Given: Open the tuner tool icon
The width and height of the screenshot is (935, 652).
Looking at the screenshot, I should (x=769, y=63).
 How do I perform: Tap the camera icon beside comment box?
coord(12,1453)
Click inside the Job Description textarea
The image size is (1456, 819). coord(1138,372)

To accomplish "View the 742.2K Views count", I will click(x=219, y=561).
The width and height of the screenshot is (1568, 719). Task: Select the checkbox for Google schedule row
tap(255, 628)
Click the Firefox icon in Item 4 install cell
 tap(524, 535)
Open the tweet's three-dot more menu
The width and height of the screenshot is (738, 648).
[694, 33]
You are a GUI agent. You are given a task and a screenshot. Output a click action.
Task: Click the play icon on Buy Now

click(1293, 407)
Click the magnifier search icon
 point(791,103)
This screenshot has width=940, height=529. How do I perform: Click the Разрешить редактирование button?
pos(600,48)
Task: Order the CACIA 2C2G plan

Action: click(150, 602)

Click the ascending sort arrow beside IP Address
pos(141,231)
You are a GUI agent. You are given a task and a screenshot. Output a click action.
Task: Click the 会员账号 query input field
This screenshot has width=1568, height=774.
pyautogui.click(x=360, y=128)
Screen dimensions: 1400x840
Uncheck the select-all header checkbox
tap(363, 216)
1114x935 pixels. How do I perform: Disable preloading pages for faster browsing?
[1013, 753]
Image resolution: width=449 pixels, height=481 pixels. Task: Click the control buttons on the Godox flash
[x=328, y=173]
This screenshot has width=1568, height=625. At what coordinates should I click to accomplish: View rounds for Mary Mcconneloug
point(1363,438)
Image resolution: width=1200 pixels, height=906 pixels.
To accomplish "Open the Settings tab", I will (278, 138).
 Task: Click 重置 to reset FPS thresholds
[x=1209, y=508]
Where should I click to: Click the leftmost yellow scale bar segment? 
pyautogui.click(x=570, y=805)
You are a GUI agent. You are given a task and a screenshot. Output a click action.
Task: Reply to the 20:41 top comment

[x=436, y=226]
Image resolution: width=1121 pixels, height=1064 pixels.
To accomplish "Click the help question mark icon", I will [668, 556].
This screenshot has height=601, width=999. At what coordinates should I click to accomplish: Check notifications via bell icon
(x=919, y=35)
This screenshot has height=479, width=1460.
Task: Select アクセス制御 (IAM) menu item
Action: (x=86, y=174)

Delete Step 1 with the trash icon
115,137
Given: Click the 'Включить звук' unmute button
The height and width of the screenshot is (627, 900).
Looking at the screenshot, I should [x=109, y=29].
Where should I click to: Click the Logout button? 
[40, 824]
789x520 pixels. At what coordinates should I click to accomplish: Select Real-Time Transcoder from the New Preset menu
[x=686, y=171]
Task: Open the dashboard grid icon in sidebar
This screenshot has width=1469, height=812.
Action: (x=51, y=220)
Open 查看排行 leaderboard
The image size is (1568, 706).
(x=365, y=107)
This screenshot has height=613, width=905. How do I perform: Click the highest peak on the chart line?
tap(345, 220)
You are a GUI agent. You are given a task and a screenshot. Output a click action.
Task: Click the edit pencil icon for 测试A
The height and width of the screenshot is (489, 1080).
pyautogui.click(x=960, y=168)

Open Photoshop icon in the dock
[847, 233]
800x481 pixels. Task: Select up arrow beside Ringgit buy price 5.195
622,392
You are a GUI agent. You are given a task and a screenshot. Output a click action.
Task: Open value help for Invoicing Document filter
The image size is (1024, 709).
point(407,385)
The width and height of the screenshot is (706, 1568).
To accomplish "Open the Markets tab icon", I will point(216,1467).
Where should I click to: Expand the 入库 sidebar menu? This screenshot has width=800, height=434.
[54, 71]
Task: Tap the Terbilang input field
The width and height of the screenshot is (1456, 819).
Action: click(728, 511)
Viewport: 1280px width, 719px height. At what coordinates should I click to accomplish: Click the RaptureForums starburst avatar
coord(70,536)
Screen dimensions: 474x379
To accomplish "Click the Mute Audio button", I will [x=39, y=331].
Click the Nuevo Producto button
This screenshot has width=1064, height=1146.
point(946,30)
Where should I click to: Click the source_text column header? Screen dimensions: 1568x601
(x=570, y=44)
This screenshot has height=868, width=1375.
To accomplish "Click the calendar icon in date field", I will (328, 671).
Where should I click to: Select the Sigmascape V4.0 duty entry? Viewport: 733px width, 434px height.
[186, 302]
◇ ◇ ◇ ◇ ◇ ◇ ◇
Task directions:
Set the records above down again, exactly as they read.

The completed task:
Given: Open the tuner tool icon
The width and height of the screenshot is (935, 652).
Looking at the screenshot, I should (x=769, y=63).
 How do I perform: Tap the camera icon beside comment box?
coord(12,1453)
Click inside the Job Description textarea
The image size is (1456, 819). coord(1138,372)

To accomplish "View the 742.2K Views count", I will click(x=219, y=561).
The width and height of the screenshot is (1568, 719). Task: Select the checkbox for Google schedule row
tap(255, 628)
Click the Firefox icon in Item 4 install cell
 tap(524, 535)
Open the tweet's three-dot more menu
The width and height of the screenshot is (738, 648).
[694, 33]
You are a GUI agent. You are given a task and a screenshot. Output a click action.
Task: Click the play icon on Buy Now

click(1293, 407)
Click the magnifier search icon
 point(791,103)
This screenshot has width=940, height=529. How do I perform: Click the Разрешить редактирование button?
pos(600,48)
Task: Order the CACIA 2C2G plan

Action: click(150, 602)

Click the ascending sort arrow beside IP Address
pos(141,231)
You are a GUI agent. You are given a task and a screenshot. Output a click action.
Task: Click the 会员账号 query input field
This screenshot has width=1568, height=774.
pyautogui.click(x=360, y=128)
Screen dimensions: 1400x840
Uncheck the select-all header checkbox
tap(363, 216)
1114x935 pixels. How do I perform: Disable preloading pages for faster browsing?
[1013, 753]
Image resolution: width=449 pixels, height=481 pixels. Task: Click the control buttons on the Godox flash
[x=328, y=173]
This screenshot has width=1568, height=625. At what coordinates should I click to accomplish: View rounds for Mary Mcconneloug
point(1363,438)
Image resolution: width=1200 pixels, height=906 pixels.
To accomplish "Open the Settings tab", I will (278, 138).
 Task: Click 重置 to reset FPS thresholds
[x=1209, y=508]
Where should I click to: Click the leftmost yellow scale bar segment? 
pyautogui.click(x=570, y=805)
You are a GUI agent. You are given a task and a screenshot. Output a click action.
Task: Reply to the 20:41 top comment

[x=436, y=226]
Image resolution: width=1121 pixels, height=1064 pixels.
To accomplish "Click the help question mark icon", I will [668, 556].
This screenshot has height=601, width=999. At what coordinates should I click to accomplish: Check notifications via bell icon
(x=919, y=35)
This screenshot has height=479, width=1460.
Task: Select アクセス制御 (IAM) menu item
Action: (x=86, y=174)

Delete Step 1 with the trash icon
115,137
Given: Click the 'Включить звук' unmute button
The height and width of the screenshot is (627, 900).
Looking at the screenshot, I should [x=109, y=29].
Where should I click to: Click the Logout button? 
[40, 824]
789x520 pixels. At what coordinates should I click to accomplish: Select Real-Time Transcoder from the New Preset menu
[x=686, y=171]
Task: Open the dashboard grid icon in sidebar
This screenshot has width=1469, height=812.
Action: (x=51, y=220)
Open 查看排行 leaderboard
The image size is (1568, 706).
(x=365, y=107)
This screenshot has height=613, width=905. How do I perform: Click the highest peak on the chart line?
tap(345, 220)
You are a GUI agent. You are given a task and a screenshot. Output a click action.
Task: Click the edit pencil icon for 测试A
The height and width of the screenshot is (489, 1080).
pyautogui.click(x=960, y=168)

Open Photoshop icon in the dock
[847, 233]
800x481 pixels. Task: Select up arrow beside Ringgit buy price 5.195
622,392
You are a GUI agent. You are given a task and a screenshot. Output a click action.
Task: Open value help for Invoicing Document filter
The image size is (1024, 709).
point(407,385)
The width and height of the screenshot is (706, 1568).
To accomplish "Open the Markets tab icon", I will point(216,1467).
Where should I click to: Expand the 入库 sidebar menu? This screenshot has width=800, height=434.
[54, 71]
Task: Tap the Terbilang input field
The width and height of the screenshot is (1456, 819).
Action: click(728, 511)
Viewport: 1280px width, 719px height. At what coordinates should I click to accomplish: Click the RaptureForums starburst avatar
coord(70,536)
Screen dimensions: 474x379
To accomplish "Click the Mute Audio button", I will [x=39, y=331].
Click the Nuevo Producto button
This screenshot has width=1064, height=1146.
point(946,30)
Where should I click to: Click the source_text column header? Screen dimensions: 1568x601
(x=570, y=44)
This screenshot has height=868, width=1375.
To accomplish "Click the calendar icon in date field", I will (328, 671).
Where should I click to: Select the Sigmascape V4.0 duty entry? Viewport: 733px width, 434px height.
[186, 302]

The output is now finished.